New research lays out the hypothetical impact of the Modernizing Opioid Treatment Access Act (MOTAA), a bill in Congress that would loosen methadone prescribing regulations.
The bill has faced backlash from many organizations in the behavioral health space.
Data analysis by researchers at the University of Pittsburgh, the University of Chicago, the University of Gothenburg and the University of Illinois projected that 14% more Americans, or about 43.5 million, would have access to the highly regulated medication for opioid use disorder (MOUD) under the proposed bill.
MOTAA, sponsored by Sen. Ed Markey (D-MA), would allow physicians or psychiatrists specializing in addiction medicine to prescribe methadone prescriptions for unsupervised use. Today, these clinicians are only allowed to prescribe methadone within the confines of opioid treatment programs (OTPs). OTPs are a specific clinic type that is overseen by both the federal government and state governments.
Unsupervised use of methadone is not the norm. Methadone, a powerful, long-acting opioid, is administered under the direct, in-person supervision of clinicians as part of an addiction treatment plan administered by OTPs and other health care providers. Methadone maintenance treatment helps blunt cravings and withdrawal symptoms in part by providing supervised use.
However, this delivery mode requires patients to go to an OTP, sometimes called a methadone clinic, every day for treatment, a potentially tall task for people recovering from addiction. And the status quo makes the presence of an OTP in any given community a 50-50 coin flip in the national aggregate.
Today, about 53% of Americans don’t have immediate access to an OTP, a reality that is a powerful impetus for regulatory change like the one put forward by MOTAA.
The research examined another hypothetical regulatory change: allowing all certified clinicians to prescribe controlled substances. In that scenario, 85% of Americans would have structural access to methadone.
Other major systemic challenges in addiction treatment muffle the impact of increased access to methadone by allowing more clinicians to prescribe it.
The lack of OTP access echos other behavioral health access challenges. U.S. either faces a shortage of some provider types and inequitable geographic distributions of others. About 87% of census tracts are defined as mental health professional shortage areas. About 37% of census tracts are both mental health professional shortage areas and do not have OTPs.
“Primary care clinician methadone prescribing may have benefits that extend beyond availability,” the study report states. “Allowing both physician and advanced practice provider prescribing would expand the pool of potential prescribers and allow health care organizations greater workforce flexibility to meet community needs.”
Not all advocates in the behavioral health space are thrilled about MOTAA.
The bill is opposed by several behavioral health organizations, including the American Association for the Treatment of Opioid Dependence (AATOD), the National Association for Behavioral Healthcare (NABH) and Program, Not A Pill.
The latter is a recently formed single-issue group whose partner organizations include Acadia Healthcare (Nasdaq: ACHC), AATOD, BayMark Health Services, Behavioral Health Group, Carolina Treatment Centers, Crossroads Treatment Centers, New Season and Western Pacific Med Corp.
Each of these organizations provides addiction treatment services or represents such organizations. And many of them operate OTPs or similar facilities that benefit from laws restricting access to certain medications. For example, 117 of BayMark’s 237 locations (49%) in the U.S. are OTPs, according to the company’s website.
“More prescriptions do not stop overdoses,” AATOD wrote in a brief laying out its opposition to MOTAA. “The OTP structure is what makes methadone safe and effective for OUD. Suggesting that methadone is safe and effective for OUD in any other setting is not evidence-based.”
Despite the opposition, MOTAA has momentum. The bill passed the Senate Health, Education, Labor and Pensions (HELP) in December. The Biden administration has been friendly to and has pushed for regulatory change in response to the increased behavioral health challenges Americans are coping with.

### DATA PROVIDED
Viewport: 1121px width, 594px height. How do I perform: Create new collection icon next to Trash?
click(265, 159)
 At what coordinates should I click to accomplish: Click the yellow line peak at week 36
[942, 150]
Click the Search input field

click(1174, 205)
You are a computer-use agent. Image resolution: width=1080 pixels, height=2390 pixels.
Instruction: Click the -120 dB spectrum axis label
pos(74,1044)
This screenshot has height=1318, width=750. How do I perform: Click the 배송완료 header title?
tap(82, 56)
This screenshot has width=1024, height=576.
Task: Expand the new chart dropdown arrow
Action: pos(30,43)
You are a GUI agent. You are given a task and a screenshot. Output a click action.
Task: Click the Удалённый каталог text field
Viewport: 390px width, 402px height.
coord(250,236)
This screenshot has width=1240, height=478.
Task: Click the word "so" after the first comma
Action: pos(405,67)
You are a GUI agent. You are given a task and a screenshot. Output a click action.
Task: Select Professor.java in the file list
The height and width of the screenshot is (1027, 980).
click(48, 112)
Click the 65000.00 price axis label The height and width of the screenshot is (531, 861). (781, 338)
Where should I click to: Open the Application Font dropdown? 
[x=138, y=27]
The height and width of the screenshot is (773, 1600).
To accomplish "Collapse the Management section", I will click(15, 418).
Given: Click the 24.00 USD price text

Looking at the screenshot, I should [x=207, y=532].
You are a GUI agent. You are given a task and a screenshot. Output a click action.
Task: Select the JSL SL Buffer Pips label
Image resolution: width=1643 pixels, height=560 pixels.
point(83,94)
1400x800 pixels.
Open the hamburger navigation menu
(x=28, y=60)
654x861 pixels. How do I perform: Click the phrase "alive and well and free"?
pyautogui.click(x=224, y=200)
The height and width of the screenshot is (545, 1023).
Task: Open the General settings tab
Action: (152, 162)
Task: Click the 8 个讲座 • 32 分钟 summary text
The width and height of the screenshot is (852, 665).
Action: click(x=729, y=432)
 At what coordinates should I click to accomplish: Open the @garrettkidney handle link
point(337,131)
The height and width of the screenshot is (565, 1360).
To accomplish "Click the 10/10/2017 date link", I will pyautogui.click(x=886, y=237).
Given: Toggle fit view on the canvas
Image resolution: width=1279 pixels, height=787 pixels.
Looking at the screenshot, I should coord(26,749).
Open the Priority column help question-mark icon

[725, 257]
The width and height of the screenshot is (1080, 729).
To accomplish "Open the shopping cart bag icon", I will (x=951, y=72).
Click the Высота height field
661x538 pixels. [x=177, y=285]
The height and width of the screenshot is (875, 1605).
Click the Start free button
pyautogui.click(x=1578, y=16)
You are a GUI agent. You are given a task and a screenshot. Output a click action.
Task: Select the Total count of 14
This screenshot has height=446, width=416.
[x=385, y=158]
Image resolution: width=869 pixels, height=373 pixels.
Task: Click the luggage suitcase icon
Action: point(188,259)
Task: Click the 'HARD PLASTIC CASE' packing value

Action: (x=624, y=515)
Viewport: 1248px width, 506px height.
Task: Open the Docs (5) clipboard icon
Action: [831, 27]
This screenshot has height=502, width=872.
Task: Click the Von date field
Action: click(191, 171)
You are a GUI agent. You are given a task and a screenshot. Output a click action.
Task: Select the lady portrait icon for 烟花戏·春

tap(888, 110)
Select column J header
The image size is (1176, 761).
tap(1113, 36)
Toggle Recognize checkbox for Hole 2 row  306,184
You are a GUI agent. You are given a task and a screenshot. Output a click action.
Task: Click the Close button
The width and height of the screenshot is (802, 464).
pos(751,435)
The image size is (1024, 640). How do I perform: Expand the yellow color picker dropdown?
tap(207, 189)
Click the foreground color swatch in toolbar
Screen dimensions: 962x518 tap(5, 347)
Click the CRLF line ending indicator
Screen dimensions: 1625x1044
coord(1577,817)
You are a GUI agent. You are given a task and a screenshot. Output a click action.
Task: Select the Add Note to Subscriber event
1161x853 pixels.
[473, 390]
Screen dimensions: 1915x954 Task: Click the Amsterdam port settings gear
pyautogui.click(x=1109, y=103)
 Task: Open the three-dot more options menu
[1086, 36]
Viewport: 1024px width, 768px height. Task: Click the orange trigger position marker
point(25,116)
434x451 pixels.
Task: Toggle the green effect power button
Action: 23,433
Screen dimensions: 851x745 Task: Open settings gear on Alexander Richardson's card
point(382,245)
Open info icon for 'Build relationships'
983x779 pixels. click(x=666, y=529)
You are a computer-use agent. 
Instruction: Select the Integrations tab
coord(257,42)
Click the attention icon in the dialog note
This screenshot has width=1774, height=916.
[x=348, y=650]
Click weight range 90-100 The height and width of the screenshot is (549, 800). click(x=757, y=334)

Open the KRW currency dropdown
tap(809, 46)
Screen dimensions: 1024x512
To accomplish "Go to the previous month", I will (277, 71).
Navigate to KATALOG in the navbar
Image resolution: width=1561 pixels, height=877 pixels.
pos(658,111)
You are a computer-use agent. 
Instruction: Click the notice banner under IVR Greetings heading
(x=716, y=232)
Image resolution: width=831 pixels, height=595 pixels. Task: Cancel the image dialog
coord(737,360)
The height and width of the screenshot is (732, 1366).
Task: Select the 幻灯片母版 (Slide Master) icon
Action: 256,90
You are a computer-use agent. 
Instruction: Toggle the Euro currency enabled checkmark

### PROBLEM DESCRIPTION
Reproduce word for word the stretch of the methadone bill article from "However, this delivery" through "to prescribe it.".

### ANSWER SECTION
However, this delivery mode requires patients to go to an OTP, sometimes called a methadone clinic, every day for treatment, a potentially tall task for people recovering from addiction. And the status quo makes the presence of an OTP in any given community a 50-50 coin flip in the national aggregate.
Today, about 53% of Americans don’t have immediate access to an OTP, a reality that is a powerful impetus for regulatory change like the one put forward by MOTAA.
The research examined another hypothetical regulatory change: allowing all certified clinicians to prescribe controlled substances. In that scenario, 85% of Americans would have structural access to methadone.
Other major systemic challenges in addiction treatment muffle the impact of increased access to methadone by allowing more clinicians to prescribe it.